He laid her upon a cushioned locker by the wall, and relighted the lamp. Then, in utter silence, he carried her to her cabin beyond and left her there. She had a single glimpse of his face as he turned away, and it seemed to her that she had looked upon the face of a man in torture. He went away without a word, and she was left alone.
And so for hours she lay, unmindful of the storm, regardless utterly of aught that happened, lying with wide eyes and burning cheeks, conscious only of that ever-growing wonder that was not fear.
At dawn the wind abated and the yacht began to pitch less. When the sun had been up for a few hours, the gale of the night was a thing of the past, and only the white-capped waves were left as a laughing reminder of the storm that had passed over.
The day was brilliant, and Stephanie arose at length with a feeling that she must go up into the sunshine and face the future. The thought of meeting Pierre even could not ultimately detain her below, though it kept her there considerably longer than usual. After all, was she not bound to meet him? Of what use was it to shirk the inevitable?
But when she finally entered the saloon, he was not there. The table was laid for breakfast, and a sailor was at hand to serve her. But of Pierre there was no sign. He evidently had no intention of joining her.
She made no inquiry for him, but as soon as the meal was over she took her cloak and prepared to go on deck. With nervous haste she passed the scene of the previous night's encounter. She almost expected to find Pierre waiting for her at the top of the companion, but she looked for him in vain. And even when she finally stepped upon the deck and crossed to the rail that she might search the whole length of the yacht, she could not discover him.
A vague uneasiness began to trouble her. The suspense was hard to bear. She longed to meet him and have done with it.
But she longed in vain. All through the sunny hours of the morning she sat or paced in solitude. No one came near her till her breakfast attendant appeared with another meal.
By the end of the afternoon she was thoroughly miserable. She longed intensely to inquire for the yacht's master, yet could not bring herself to do so. Eventually it began to rain, and she went below and sat in the saloon, trying, quite ineffectually, to ease her torment of suspense with a book. But she comprehended nothing of what she read, and when the young cabin steward appeared again to set the dinner she looked up in desperation.

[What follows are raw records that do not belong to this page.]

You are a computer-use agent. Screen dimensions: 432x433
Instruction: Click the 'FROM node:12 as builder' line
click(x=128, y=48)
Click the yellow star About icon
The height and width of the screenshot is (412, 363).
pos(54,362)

She was on the point of questioning him as to his master's whereabouts; the question, indeed, was already half uttered, when her eyes went beyond him and she broke off short.
Pierre himself was quietly entering through the companion door.

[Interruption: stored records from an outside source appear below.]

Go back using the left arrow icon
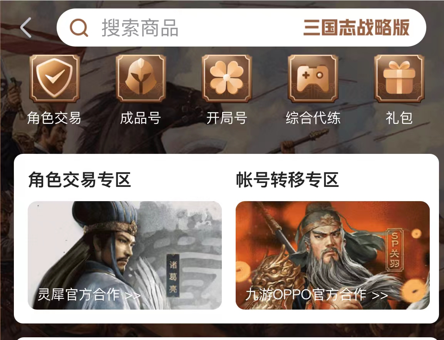Viewport: 444px width, 340px height. click(x=26, y=27)
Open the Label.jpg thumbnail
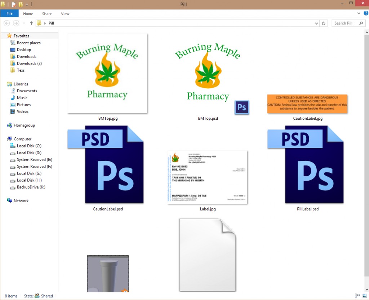The image size is (369, 300). 208,177
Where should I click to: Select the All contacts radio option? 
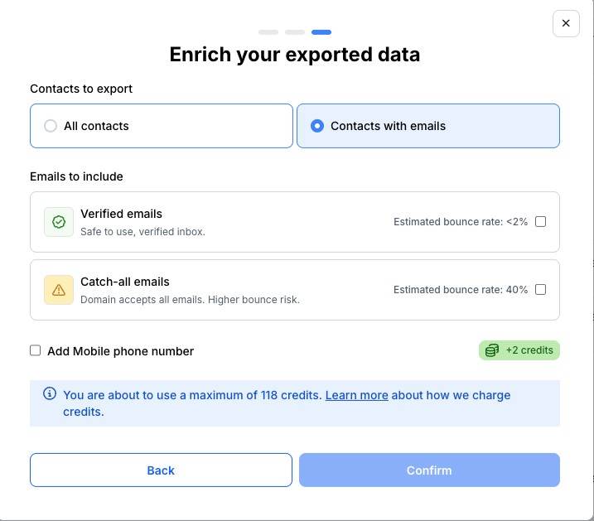click(51, 126)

He bowed to her in his abrupt way, and signed to the lad to continue his task.
"He understands no English," he said. "You do not object to his presence?"
She replied in the negative, though in her heart she wished he had dismissed him. She could not meet his eyes before a third person. It added tenfold to her embarrassment.
But when he seated himself near her, she did venture a fleeting glance at him, and was amazed unspeakably by what she saw. For his face was haggard and drawn like the face of a sick man, and every hint of arrogance was gone from his bearing. He looked beaten.
He began to speak at once, jerkily, unnaturally, almost as if he also were embarrassed. "I have something to say to you," he said, "which I beg you will hear with patience. It concerns your future—and mine."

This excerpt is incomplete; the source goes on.